US, France, Germany drive debt to record $313 trillion

By Mark McSherry

Global debt increased by more than $15 trillion in 2023 to reach a new record high of $313 trillion, according to the latest Global Debt Monitor from the Washington-based Institute of International Finance (IIF).

Around 55% of this rise originated from mature markets, mainly driven by the US, France and Germany.

In emerging markets, the debt accumulation was mostly concentrated in China, India and Brazil, the IIF report said.

By sector, general governments saw the largest increases in the US dollar value of outstanding debt, followed by non-financial corporates.

Debt outside the financial sector hit $244 trillion, which is now over $45 trillion above pre-pandemic levels.

The global debt-to-GDP ratio saw a decline of around 2 percentage points to nearly 330% in 2023.

“This marked the third consecutive annual drop (in global debt-to- GDP ratio),” said the report.

“However, the pace of moderation last year was significantly slower than in 2021-22, amid slower economic growth and falling inflation.

“The reduction in debt ratios was particularly notable in mature markets, largely driven by European countries.

“Malta and Norway were the only mature market economies registering an increase in their total debt ratios.

“In sharp contrast, the EM debt-to-GDP ratio hit a new fresh high of 255%, with the biggest increases seen in India, Argentina, China, Russia, Malaysia, and Saudi Arabia.

“On the other hand, Chile, Colombia, Türkiye, and Poland experienced declines of around 10% pts in their total debt ratios …

“Despite growth still below potential, and rising interest expenses, the global economy is proving resilient to volatility in borrowing costs.

**ASSIGNED TASK**
Reproduce the full article on record global debt word for word. The records that follow have no connection to the article on global debt.

**DATASET RECORDS**
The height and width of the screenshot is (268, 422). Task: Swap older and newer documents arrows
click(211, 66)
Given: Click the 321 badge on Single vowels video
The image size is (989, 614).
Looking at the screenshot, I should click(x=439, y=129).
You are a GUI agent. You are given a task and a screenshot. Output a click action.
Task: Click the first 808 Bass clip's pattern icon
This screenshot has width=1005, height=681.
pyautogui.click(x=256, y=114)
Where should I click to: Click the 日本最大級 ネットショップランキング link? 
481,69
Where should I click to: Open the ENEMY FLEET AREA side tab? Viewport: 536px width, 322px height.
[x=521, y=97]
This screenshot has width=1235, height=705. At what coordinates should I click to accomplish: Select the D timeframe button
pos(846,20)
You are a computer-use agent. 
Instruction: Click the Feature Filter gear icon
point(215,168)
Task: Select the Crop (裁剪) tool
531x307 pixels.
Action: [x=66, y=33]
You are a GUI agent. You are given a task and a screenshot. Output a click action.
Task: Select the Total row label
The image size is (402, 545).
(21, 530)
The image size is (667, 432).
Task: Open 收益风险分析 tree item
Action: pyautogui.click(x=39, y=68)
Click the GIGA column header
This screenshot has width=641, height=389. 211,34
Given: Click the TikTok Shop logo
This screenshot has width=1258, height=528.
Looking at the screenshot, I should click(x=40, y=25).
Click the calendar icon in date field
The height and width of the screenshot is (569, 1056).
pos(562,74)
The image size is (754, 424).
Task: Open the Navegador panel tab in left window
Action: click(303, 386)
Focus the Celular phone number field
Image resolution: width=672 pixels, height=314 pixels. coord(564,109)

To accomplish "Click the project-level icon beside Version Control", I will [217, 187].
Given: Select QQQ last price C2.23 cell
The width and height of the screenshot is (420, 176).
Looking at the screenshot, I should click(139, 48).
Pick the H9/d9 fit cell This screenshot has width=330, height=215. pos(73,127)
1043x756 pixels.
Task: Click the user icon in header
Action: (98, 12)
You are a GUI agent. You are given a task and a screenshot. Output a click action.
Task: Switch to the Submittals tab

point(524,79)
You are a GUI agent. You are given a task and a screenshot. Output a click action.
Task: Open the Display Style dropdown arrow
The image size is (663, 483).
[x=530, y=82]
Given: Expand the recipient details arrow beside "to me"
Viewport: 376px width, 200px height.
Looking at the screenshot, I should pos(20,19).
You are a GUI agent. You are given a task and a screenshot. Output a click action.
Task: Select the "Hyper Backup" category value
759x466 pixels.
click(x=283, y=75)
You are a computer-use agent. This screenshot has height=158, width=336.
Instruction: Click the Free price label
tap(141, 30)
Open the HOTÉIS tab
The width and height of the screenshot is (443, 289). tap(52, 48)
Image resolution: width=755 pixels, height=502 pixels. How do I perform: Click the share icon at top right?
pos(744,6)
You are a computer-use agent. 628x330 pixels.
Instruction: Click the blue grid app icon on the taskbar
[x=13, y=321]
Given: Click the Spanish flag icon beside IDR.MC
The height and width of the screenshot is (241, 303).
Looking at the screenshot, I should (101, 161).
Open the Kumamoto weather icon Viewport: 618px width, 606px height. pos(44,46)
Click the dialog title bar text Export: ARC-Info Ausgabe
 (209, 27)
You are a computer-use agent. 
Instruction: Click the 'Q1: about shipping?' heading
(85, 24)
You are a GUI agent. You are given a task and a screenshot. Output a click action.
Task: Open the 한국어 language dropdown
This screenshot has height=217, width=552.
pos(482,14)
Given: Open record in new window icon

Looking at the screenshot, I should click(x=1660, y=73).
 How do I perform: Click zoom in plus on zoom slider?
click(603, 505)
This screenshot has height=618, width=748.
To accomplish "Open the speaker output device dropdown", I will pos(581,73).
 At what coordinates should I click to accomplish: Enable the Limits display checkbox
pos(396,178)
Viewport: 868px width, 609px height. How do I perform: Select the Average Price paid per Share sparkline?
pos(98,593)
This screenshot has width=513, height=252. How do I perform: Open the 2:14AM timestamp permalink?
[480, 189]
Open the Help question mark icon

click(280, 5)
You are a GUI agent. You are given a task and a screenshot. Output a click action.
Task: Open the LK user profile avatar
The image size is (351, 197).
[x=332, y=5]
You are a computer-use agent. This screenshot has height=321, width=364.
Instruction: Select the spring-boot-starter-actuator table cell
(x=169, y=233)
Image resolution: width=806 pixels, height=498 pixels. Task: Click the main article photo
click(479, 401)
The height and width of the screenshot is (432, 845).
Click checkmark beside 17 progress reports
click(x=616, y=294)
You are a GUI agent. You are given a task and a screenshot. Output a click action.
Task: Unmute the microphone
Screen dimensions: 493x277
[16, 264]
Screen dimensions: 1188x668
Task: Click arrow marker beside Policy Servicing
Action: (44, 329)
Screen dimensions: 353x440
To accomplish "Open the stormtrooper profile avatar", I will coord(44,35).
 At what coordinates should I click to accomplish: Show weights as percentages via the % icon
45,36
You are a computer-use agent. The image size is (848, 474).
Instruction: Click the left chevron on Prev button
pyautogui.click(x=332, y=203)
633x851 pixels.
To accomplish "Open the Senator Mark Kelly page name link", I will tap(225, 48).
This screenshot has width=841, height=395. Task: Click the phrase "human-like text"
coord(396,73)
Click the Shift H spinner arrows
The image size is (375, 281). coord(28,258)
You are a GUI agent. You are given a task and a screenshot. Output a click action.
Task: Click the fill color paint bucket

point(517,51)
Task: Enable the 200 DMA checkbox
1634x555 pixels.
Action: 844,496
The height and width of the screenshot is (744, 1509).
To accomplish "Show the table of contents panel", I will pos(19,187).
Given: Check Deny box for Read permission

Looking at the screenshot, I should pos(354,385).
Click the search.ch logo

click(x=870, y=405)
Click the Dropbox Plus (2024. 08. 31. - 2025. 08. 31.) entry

**RESULT OF THE TASK**
US, France, Germany drive debt to record $313 trillion

By Mark McSherry

Global debt increased by more than $15 trillion in 2023 to reach a new record high of $313 trillion, according to the latest Global Debt Monitor from the Washington-based Institute of International Finance (IIF).

Around 55% of this rise originated from mature markets, mainly driven by the US, France and Germany.

In emerging markets, the debt accumulation was mostly concentrated in China, India and Brazil, the IIF report said.

By sector, general governments saw the largest increases in the US dollar value of outstanding debt, followed by non-financial corporates.

Debt outside the financial sector hit $244 trillion, which is now over $45 trillion above pre-pandemic levels.

The global debt-to-GDP ratio saw a decline of around 2 percentage points to nearly 330% in 2023.

“This marked the third consecutive annual drop (in global debt-to- GDP ratio),” said the report.

“However, the pace of moderation last year was significantly slower than in 2021-22, amid slower economic growth and falling inflation.

“The reduction in debt ratios was particularly notable in mature markets, largely driven by European countries.

“Malta and Norway were the only mature market economies registering an increase in their total debt ratios.

“In sharp contrast, the EM debt-to-GDP ratio hit a new fresh high of 255%, with the biggest increases seen in India, Argentina, China, Russia, Malaysia, and Saudi Arabia.

“On the other hand, Chile, Colombia, Türkiye, and Poland experienced declines of around 10% pts in their total debt ratios …

“Despite growth still below potential, and rising interest expenses, the global economy is proving resilient to volatility in borrowing costs.